● **EXERCISE DESCRIPTION**: Update everything from the line containing "Task: Click the trash" down to the line containing "tap(151, 430)", replacing "icon" with "button" and keeping all else unchanged. Give back only those lines, without the pictures.

● **EXCERPTED RECORDS**:

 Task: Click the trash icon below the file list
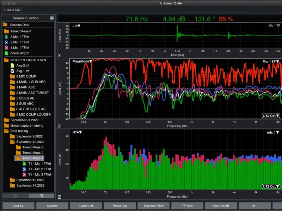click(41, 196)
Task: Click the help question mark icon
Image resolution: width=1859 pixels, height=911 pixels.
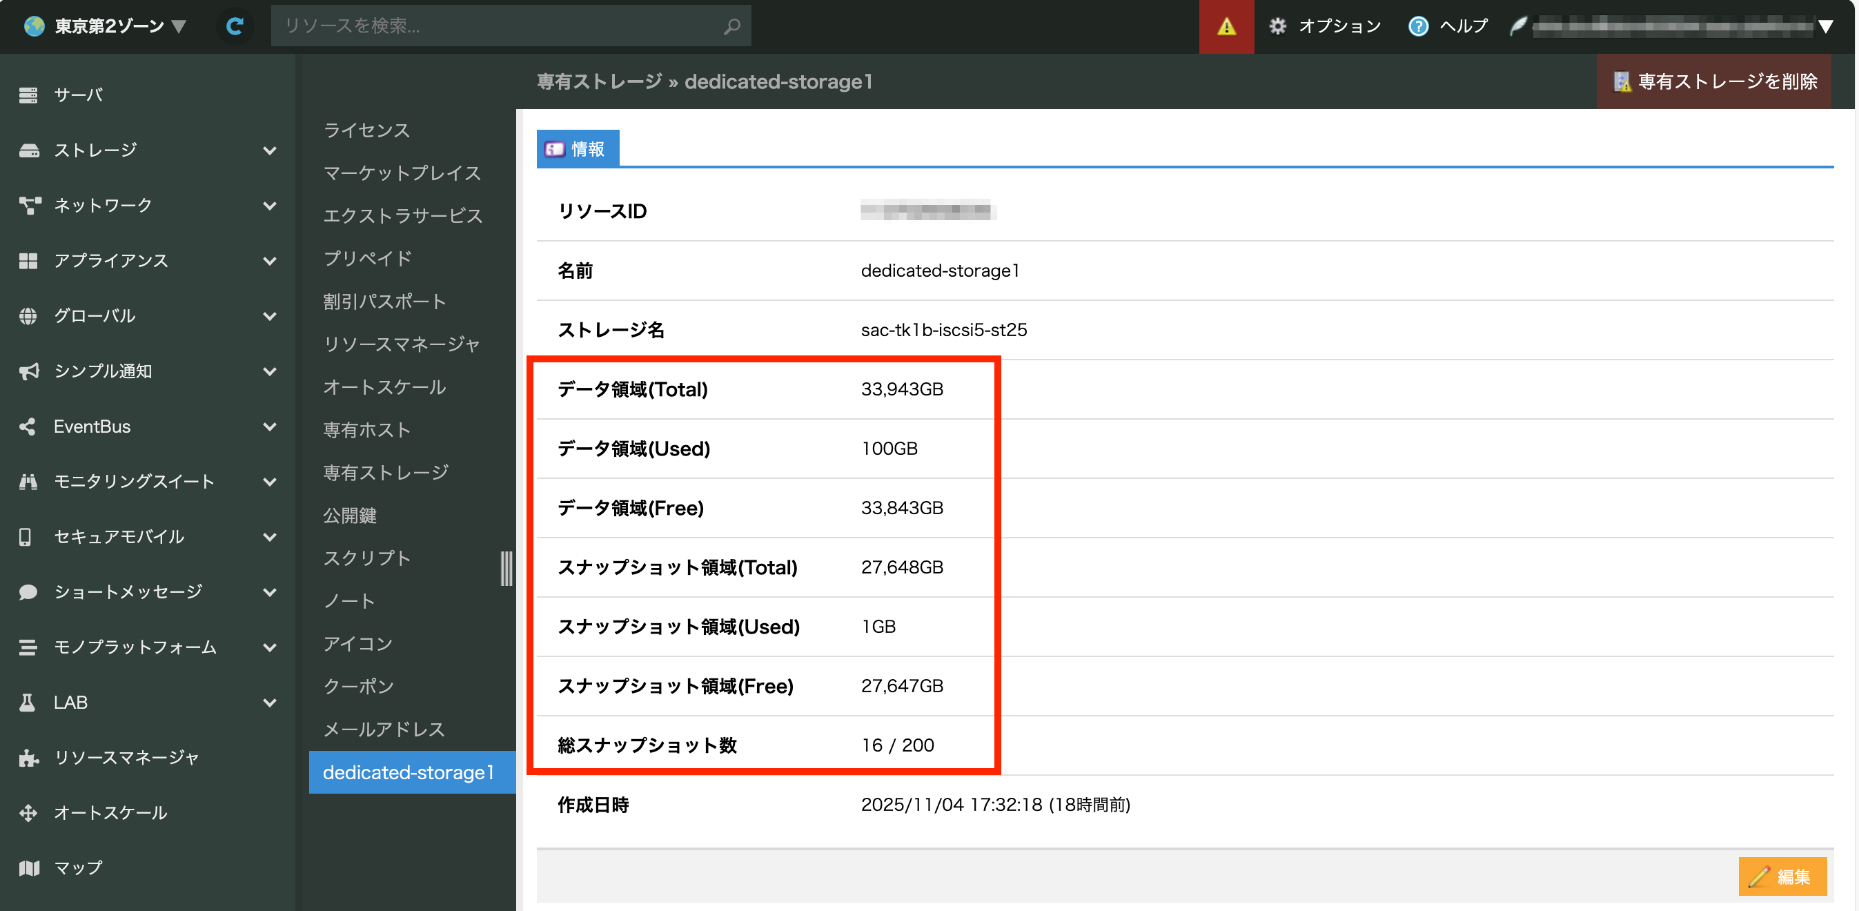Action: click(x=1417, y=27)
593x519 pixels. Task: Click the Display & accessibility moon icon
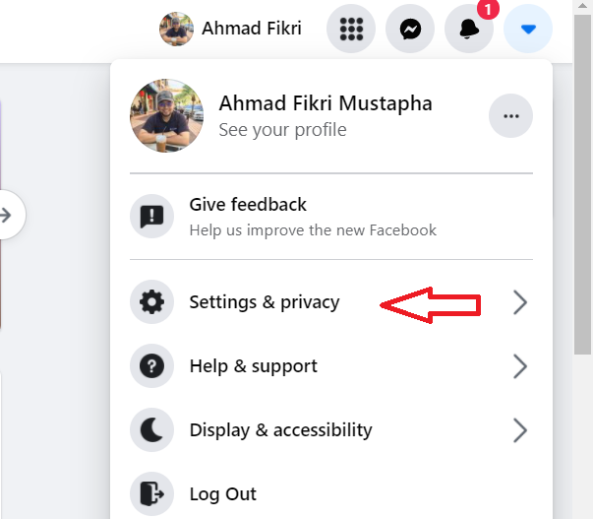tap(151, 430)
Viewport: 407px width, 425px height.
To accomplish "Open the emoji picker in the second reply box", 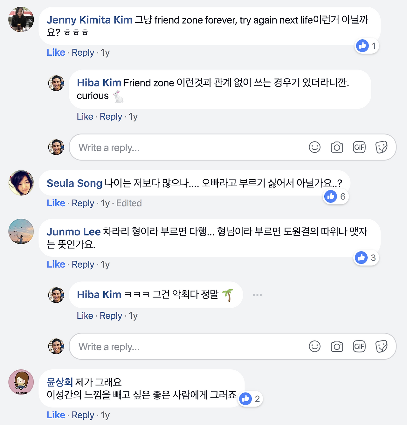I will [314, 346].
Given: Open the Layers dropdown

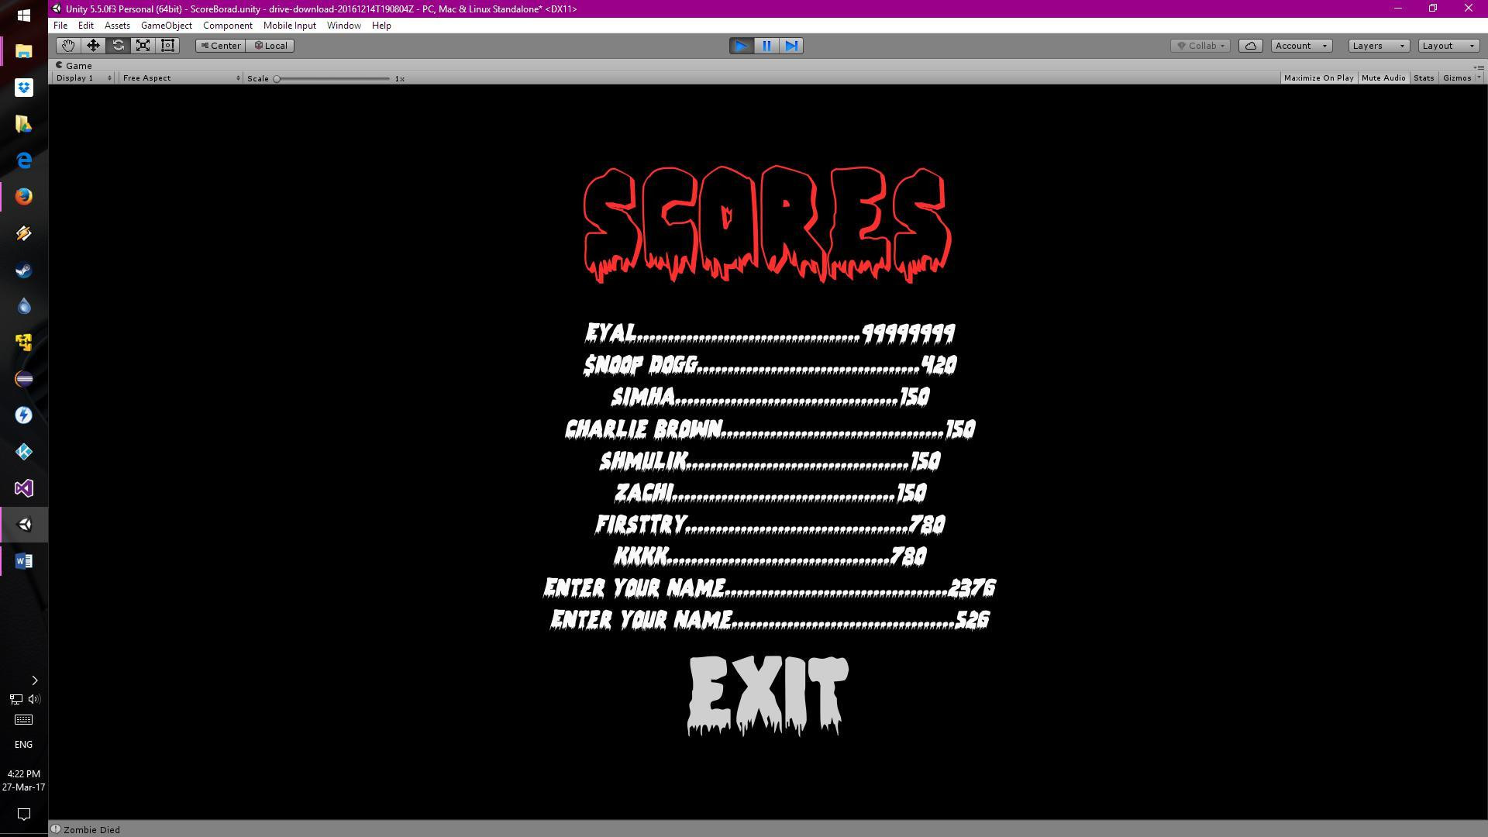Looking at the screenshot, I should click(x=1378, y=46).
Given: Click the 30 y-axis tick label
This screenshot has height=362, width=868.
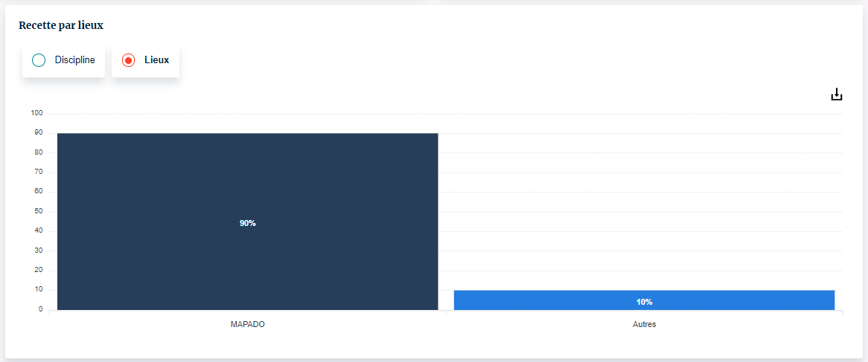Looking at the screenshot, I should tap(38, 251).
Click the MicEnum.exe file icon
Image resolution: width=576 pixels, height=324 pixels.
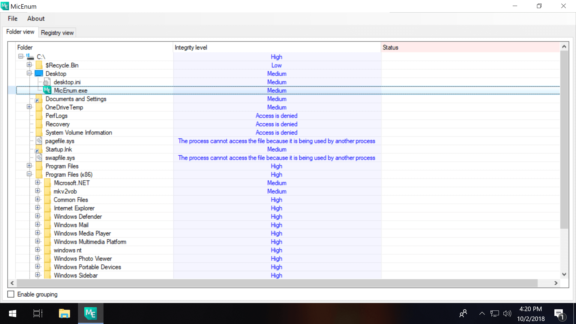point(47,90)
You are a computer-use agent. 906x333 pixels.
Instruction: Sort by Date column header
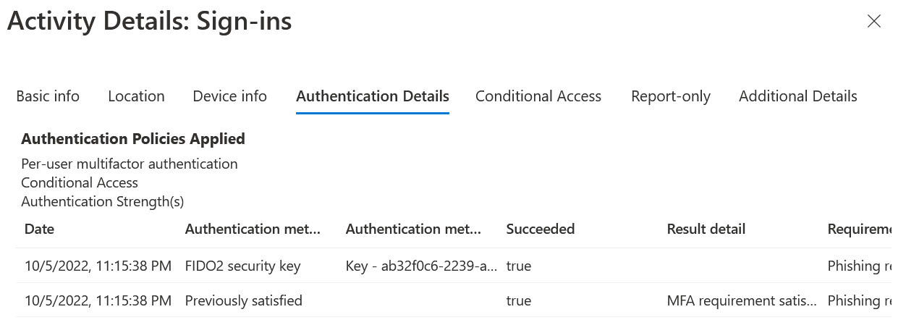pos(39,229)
==
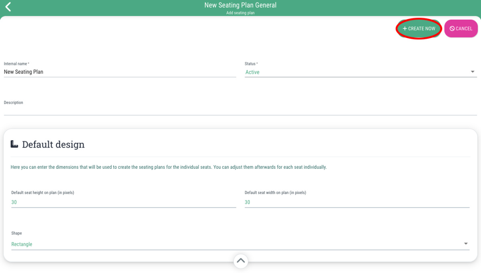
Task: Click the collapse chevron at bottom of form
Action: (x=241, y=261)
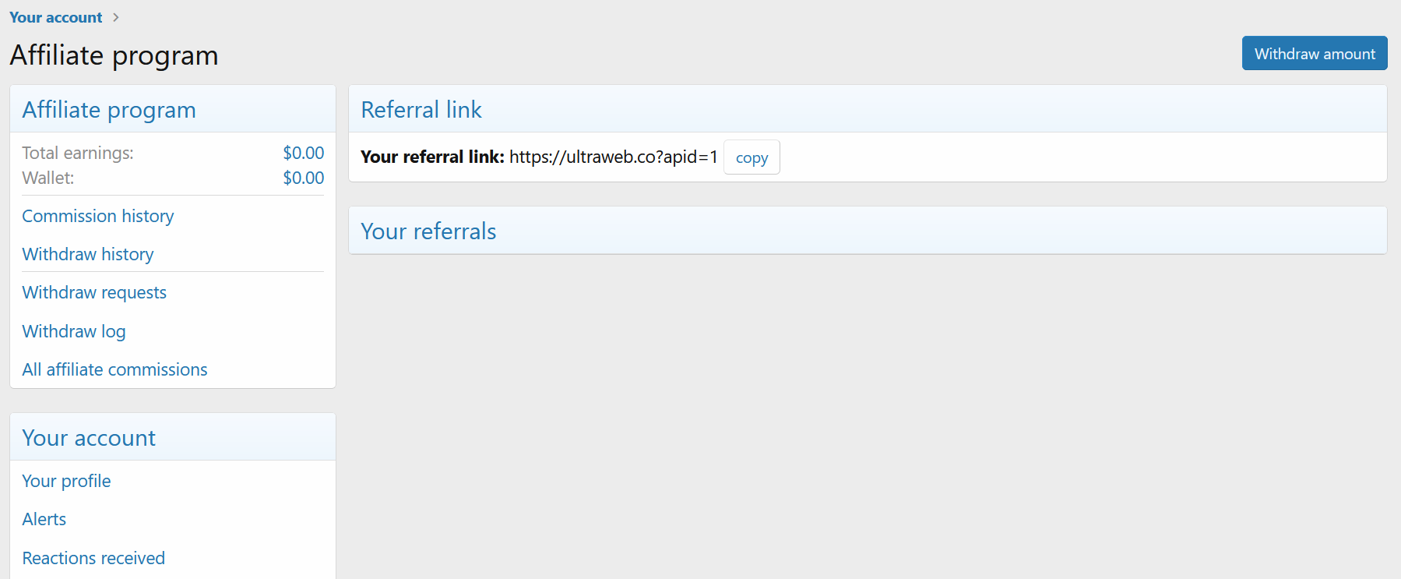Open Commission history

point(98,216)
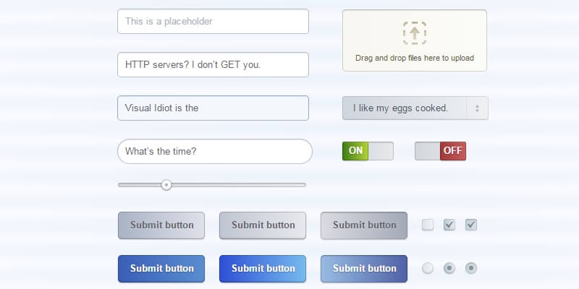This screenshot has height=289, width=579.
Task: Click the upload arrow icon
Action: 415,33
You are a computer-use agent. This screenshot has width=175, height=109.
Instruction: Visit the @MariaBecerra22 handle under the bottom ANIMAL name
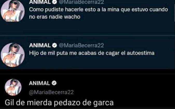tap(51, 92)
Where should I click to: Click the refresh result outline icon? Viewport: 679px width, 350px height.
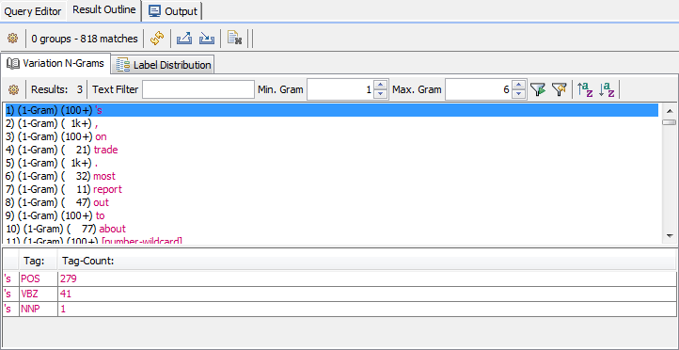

● **WORKED ANSWER**:
 Task: Click the trash button below the file list
click(41, 196)
Task: Click the help question mark button
Image resolution: width=1859 pixels, height=911 pixels.
Action: click(x=1417, y=27)
593x519 pixels. Task: Click the Display & accessibility moon button
tap(151, 430)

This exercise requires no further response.